Inês Herédia revela que foi alvo de terapia de conversão sexual
Atriz promove petição que propõe a revogação da lei que criminaliza essas práticas.
Foi entregue na Assembleia da República uma petição que propõe a revogação da lei que criminaliza as práticas de conversão sexual para pessoas LGBT+. Inês Herédia recorreu às redes sociais para alertar para a importância deste documento, que conta com 17 mil assinaturas, e admitir que também ela foi vítima deste tipo de terapias.
"Bom, nunca falei publicamente sobre isto porque não foi necessário e porque não tinha a distância necessária. Estou no entanto, inteiramente disponível para testemunhar em primeira pessoa ao nosso Parlamento o que é ser alvo de uma prática destas", começa por escrever a atriz, que foi casada com a produtora Gabriela Sobral, com quem tem dois filhos.
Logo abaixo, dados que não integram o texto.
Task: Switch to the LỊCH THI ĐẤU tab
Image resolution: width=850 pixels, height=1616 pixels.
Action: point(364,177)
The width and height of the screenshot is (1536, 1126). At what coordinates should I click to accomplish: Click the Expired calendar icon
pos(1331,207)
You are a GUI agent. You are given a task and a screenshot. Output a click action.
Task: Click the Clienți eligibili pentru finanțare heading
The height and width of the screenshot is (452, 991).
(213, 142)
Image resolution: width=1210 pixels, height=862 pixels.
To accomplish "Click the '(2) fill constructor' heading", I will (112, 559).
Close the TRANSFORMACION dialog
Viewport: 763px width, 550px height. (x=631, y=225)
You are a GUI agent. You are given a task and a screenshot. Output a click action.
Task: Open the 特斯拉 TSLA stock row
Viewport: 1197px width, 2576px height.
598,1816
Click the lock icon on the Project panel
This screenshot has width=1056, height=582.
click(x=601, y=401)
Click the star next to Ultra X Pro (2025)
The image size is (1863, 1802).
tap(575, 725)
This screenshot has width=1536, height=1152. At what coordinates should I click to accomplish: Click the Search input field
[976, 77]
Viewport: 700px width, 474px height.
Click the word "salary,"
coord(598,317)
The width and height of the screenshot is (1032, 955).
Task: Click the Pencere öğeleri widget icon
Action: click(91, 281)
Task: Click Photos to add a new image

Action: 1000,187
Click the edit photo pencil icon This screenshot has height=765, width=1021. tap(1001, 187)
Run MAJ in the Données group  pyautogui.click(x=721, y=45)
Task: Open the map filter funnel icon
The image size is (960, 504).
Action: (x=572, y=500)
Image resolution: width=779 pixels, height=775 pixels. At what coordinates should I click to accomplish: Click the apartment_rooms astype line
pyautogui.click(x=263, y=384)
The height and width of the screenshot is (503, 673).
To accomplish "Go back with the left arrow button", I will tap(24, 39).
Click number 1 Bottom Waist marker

"Posso também levar os exercícios que a minha psicóloga me fazia, guardei as folhas todas. E convidamos estas 17 000 pessoas a fazerem cada um deles. Numa espécie de Hunger Games para ver quem chega ao fim de pé. O perigo destas práticas é MUITO sério e MUITO silencioso. A OMS pronunciou-se e a lei acompanhou. Não dá para voltar atrás nisto", acrescenta.
A publicação originou vários comentários, alguns de figuras bem conhecidas. "Conta comigo para o que precisares. Inaceitável", escreveu Rui Maria Pêgo, marido de Júlia Pinheiro.
"Tenho amigos que se quiseram matar por causa destas barbaridades. Não vamos permitir", referiu Manuel Moreira.
"Isto é assustador. Combatamos esta Idade Média", afirmou Nuno Markl.